**TRY IT:** Please set down exactly the lines of the listing below from the line containing "Select the credit" through the line containing "The width and height of the screenshot is (244, 167).", both lines included, leaving out all other lines.

**EXTRACTED RECORDS:**

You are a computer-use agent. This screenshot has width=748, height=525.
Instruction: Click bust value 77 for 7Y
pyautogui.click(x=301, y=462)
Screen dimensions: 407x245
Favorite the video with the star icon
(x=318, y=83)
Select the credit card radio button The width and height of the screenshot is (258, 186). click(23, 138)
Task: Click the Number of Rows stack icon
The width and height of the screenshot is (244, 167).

==

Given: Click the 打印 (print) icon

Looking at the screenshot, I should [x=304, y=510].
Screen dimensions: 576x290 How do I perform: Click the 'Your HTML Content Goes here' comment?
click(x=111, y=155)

**REPLY TO THE EXERCISE:**
Select the credit card radio button The width and height of the screenshot is (258, 186). click(23, 138)
Task: Click the Number of Rows stack icon
The width and height of the screenshot is (244, 167).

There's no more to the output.